September 16th.-To the seventh posta at the foot of the Sierra Tapalguen. The country was quite level, with a coarse herbage, and a soft, peaty soil. The hovel was here remarkably neat, the posts and rafters being made of about a dozen dry thistle-stalks bound together with thongs of hide; and by the support of these Ionic-like columns, the roof and. sides were thatched with reeds. We were here told a fact, which I would not have credited if I had not had partly ocular proof of it, namely, that during the previous night, hail as large as small apples, and extremely hard, had fallen with such violence as to kill the greater number of the wild animals. One of the men had already found thirteen deer (Cervus campestris) lying dead, and I saw their fresh hides; another of the party, a few minutes after my arrival, brought in seven more. Now I well know that one man without dogs could hardly have killed seven deer in a week. The men believed they had seen about fifteen dead ostriches (part of one of which we had for dinner); and they said that several were running about, evidently blind in one eye. Numbers of smaller birds, as ducks, hawks, and partridges, were killed. I saw one of the latter with a black mark on its back, as if it had been struck with a paving-stone. A fence of thistle-stalks round the hovel was nearly broken down, and my informer,

putting his head out to see what was the matter, received a severe cut, and now wore a bandage. The storm was said to have been of limited extent: we certainly saw from our last night's bivouac a dense cloud and lightning in this direction. It is marvellous how such strong animals as deer could thus have been killed; but I have no doubt, from the evidence I have given, that the story is not in the least exaggerated. I am glad, however, to have its credibility supported by the Jesuit Dobrizhoffer,* who, speaking of a country much to the northward, says, hail fell of an enormous size, and killed vast numbers of cattle; the Indians hence called the place Lalegraicavalca, meaning "the little white things." Dr.

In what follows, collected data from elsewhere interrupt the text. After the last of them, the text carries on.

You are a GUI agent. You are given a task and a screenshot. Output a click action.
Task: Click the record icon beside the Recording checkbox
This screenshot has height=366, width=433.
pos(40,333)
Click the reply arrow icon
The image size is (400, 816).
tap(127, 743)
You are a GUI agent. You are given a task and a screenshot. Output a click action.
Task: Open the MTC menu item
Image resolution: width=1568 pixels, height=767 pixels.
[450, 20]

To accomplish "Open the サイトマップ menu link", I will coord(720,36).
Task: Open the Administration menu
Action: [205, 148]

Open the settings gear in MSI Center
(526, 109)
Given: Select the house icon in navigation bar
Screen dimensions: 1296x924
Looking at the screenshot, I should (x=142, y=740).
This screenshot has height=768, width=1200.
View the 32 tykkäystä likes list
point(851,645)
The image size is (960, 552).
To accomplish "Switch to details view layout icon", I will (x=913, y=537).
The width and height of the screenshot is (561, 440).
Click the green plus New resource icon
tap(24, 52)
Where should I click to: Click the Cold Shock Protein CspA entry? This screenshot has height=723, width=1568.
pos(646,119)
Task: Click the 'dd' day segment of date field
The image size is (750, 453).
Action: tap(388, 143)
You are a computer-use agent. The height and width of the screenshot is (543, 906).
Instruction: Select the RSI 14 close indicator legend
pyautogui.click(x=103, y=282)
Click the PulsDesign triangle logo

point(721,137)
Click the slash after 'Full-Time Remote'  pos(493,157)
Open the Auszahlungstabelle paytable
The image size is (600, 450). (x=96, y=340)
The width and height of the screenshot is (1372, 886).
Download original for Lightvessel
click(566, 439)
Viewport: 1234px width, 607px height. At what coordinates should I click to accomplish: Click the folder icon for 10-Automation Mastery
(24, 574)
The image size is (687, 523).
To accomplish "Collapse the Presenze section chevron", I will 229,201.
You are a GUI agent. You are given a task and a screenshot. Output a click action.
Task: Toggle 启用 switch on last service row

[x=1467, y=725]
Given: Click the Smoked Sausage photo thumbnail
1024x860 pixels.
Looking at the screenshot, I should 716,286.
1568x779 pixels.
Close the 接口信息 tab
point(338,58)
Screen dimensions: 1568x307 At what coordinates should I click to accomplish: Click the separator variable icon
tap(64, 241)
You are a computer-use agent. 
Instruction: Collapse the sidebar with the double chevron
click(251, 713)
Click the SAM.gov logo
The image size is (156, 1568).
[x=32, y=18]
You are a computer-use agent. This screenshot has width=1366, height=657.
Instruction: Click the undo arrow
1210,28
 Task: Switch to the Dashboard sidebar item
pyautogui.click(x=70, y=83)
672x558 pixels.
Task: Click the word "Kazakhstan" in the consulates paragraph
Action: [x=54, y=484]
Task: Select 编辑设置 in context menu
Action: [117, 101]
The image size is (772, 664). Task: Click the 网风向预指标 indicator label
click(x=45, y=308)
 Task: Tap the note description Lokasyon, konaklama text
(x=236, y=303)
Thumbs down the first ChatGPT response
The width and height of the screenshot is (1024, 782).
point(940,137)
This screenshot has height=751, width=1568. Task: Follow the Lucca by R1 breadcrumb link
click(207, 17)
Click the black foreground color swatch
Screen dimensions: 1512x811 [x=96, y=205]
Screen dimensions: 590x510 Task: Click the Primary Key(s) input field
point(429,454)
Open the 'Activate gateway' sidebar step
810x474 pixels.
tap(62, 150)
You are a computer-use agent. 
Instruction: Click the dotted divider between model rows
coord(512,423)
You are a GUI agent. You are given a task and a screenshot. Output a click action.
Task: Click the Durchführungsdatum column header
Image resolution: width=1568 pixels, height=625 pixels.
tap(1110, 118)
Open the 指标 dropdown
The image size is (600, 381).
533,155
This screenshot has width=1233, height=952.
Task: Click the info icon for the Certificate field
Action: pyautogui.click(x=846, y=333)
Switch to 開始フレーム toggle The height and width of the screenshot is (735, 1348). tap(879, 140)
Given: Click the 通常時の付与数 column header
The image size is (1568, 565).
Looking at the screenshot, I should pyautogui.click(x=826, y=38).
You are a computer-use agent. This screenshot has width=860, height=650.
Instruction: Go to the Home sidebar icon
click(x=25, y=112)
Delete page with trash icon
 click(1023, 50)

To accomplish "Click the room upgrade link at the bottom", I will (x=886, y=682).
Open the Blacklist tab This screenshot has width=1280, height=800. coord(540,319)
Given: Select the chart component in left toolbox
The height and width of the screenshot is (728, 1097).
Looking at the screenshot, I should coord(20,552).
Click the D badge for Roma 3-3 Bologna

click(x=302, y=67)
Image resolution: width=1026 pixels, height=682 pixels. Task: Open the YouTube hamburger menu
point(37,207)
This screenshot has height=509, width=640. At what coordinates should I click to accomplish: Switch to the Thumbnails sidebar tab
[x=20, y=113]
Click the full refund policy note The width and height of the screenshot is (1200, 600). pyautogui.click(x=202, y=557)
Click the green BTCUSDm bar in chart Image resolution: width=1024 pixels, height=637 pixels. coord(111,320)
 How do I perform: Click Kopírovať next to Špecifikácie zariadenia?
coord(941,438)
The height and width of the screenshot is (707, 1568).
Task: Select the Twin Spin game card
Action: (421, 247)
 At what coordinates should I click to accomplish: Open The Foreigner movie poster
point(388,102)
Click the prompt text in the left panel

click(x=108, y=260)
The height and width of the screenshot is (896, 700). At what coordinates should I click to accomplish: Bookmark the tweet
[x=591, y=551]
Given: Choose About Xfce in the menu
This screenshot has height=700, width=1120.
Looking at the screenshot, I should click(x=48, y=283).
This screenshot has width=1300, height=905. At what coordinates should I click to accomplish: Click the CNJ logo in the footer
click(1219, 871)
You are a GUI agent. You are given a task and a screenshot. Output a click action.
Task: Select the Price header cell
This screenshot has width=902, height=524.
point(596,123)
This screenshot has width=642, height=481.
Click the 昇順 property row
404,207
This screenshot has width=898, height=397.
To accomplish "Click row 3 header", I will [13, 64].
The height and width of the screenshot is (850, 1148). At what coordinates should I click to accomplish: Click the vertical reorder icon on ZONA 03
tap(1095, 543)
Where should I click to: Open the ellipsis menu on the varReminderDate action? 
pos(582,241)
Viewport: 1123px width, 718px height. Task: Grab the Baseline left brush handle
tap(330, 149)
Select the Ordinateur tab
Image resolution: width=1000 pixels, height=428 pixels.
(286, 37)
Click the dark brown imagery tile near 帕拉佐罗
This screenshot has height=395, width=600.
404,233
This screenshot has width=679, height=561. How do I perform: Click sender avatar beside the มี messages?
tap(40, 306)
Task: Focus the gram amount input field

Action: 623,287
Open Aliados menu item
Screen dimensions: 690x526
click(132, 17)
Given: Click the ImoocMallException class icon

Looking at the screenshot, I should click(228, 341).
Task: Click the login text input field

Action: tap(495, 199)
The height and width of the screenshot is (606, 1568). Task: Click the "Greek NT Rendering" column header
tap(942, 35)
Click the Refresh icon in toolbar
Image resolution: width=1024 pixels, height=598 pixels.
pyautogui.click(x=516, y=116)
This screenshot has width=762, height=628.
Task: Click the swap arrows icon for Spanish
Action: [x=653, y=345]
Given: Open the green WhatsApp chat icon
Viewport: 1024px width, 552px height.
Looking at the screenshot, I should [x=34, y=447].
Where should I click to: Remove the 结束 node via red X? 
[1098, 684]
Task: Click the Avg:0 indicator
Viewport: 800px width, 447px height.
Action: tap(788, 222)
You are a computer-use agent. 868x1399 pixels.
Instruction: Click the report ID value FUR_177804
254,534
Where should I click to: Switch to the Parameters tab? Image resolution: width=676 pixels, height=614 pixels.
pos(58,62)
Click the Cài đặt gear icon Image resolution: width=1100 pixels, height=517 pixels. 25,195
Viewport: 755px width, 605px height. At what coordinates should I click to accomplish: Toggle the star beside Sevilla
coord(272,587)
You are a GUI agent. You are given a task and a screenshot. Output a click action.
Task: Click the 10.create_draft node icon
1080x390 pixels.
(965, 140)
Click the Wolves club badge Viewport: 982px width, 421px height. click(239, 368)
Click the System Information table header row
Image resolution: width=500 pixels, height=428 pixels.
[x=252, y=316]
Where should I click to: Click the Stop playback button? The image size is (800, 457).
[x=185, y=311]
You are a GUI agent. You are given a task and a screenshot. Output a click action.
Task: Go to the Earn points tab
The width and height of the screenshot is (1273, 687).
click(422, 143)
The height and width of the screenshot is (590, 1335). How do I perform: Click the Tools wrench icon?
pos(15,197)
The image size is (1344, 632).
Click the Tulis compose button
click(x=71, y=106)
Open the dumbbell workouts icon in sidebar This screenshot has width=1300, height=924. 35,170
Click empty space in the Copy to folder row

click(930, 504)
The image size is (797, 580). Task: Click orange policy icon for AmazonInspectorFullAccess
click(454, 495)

Malcolmson also informs me, that he witnessed in 1831, in India, a hail-storm, which killed numbers of large birds, and much injured the cattle. These hail-stones were flat, and one was ten inches in circumference, and another weighed two ounces. They ploughed up a gravel-walk like musket-balls, and passed through glass-windows, making round holes, but not cracking them.

Having finished our dinner of hail-stricken meat, we crossed the Sierra Tapalguen; a low range of hills, a few hundred feet in height, which commences at Cape Corrientes. The rock in this part is pure quartz; further eastward I understand it is granitic. The hills are of a remarkable form; they consist of flat patches of table-land, surrounded by low perpendicular cliffs, like the outliers of a sedimentary deposit. The hill which I ascended was very small, not above a couple of hundred yards in diameter; but I saw others larger. One, which goes by the name of the "Corral," is said to be two or three miles in diameter, and encompassed by perpendicular cliffs between thirty and forty

* History of the Abipones, vol. ii., p. 6.